The Spitfire Mk Ia is one of the first monoplane fighter designs in the British tree, alongside the Hurricanes. The Spitfire is distinctive with its sleek and thin elliptical wing design, a characteristic seen in most future Spitfire variants. The wing on the Spitfire is a Type A, which contained four .303 machine guns per wing for a total of eight machine guns.
Its default paint coat consists of a green and tan two-tone colouring, with a white undercoat. The Spitfire Mk Ia possess the Royal Air Force Type A.1 roundel on the fuselage with a yellow outer ring, followed by blue, white, and then a red centre. On the wings, the Type B roundels are painted with a simple blue outer ring and a red centre. The red, white, blue fin flap exists on the tail vertical stabilizer.

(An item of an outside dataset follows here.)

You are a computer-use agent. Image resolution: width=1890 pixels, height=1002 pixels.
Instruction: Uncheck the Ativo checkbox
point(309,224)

The Spitfire Mk Ia has an excellent climb rate and a high top speed of 460 km/h when flying in a straight line. The plane has a decently high wing-rip speed, which should not come into play in controlled dives.
It also possesses a very quick turning ability, although in some situations this can mean that manoeuvring energy retention is worse than one might expect. Roll rate is good at low speeds, but suffers about ~300 km/h.
In general, the Spitfire performs best at low and medium altitudes: below 4,500 m. Above this altitude, engine power and manoeuvrability suffer.
|Characteristics|| Max Speed
(km/h at 4,267 m)
| Max altitude
| Turn time
| Rate of climb
| Take-off run|
|Combat flaps||Take-off flaps||Landing flaps||Air brakes||Arrestor gear|
|Wings (km/h)||Gear (km/h)||Flaps (km/h)||Max Static G|
|Optimal velocities (km/h)|
|< 275||< 400||< 350||> 500|
|Optimal altitude||100% Engine power||WEP Engine power|
|4,900 m||1,020 hp||1,357 hp|
Survivability and armour
- 38 mm Bulletproof glass - Armoured windscreen
- 4 mm Steel - Armour plate in pilot's seat
- 6-7 mm Steel -Armour plate behind the pilot
Modifications and economy
The Spitfire Mk Ia is armed with:
- 8 x 7.7 mm Browning machine guns, wing-mounted (350 rpg = 2,800 total)
- 153 rounds per second total output (1150 rpm x 8 / 60).
- Muzzle velocity 810 m/s (2,660 feet/second). 
- The .303 was a rifle round, accurate but fairly ineffective in air combat unless in skilled hands. The calibre was chosen over the .50 as it was lighter, had a higher rate of fire and was less susceptible to jamming. However, it required an average 4,500 rounds to disable an enemy aircraft , of which 250 rounds needed to hit (i.e. a full 2-second burst). The accurate placing of the shot was essential, as it lacked sufficient energy to cause structural damage.
- The design used an open bolt mechanism to allow air to flow through the barrel and prevent overheating. This worked well at lower altitudes but caused icing at high altitude. The red canvas wing-port covering kept the gun clean and warm; later marks also ducted hot air from the engine to regulate the gun's breech temperature. 
- RAF recommended convergence in 1939 was 365 m (400 yards) in contrast to the Luftwaffe, with experience from the Spanish Civil War, using 200 m (which the RAF adopted by mid-1940). Although many high scoring pilots reduced this, close to 137 m (150 yards) or less for an accurate kill, others ignored convergence altogether or went to a box-shot where paired guns were set to different convergences.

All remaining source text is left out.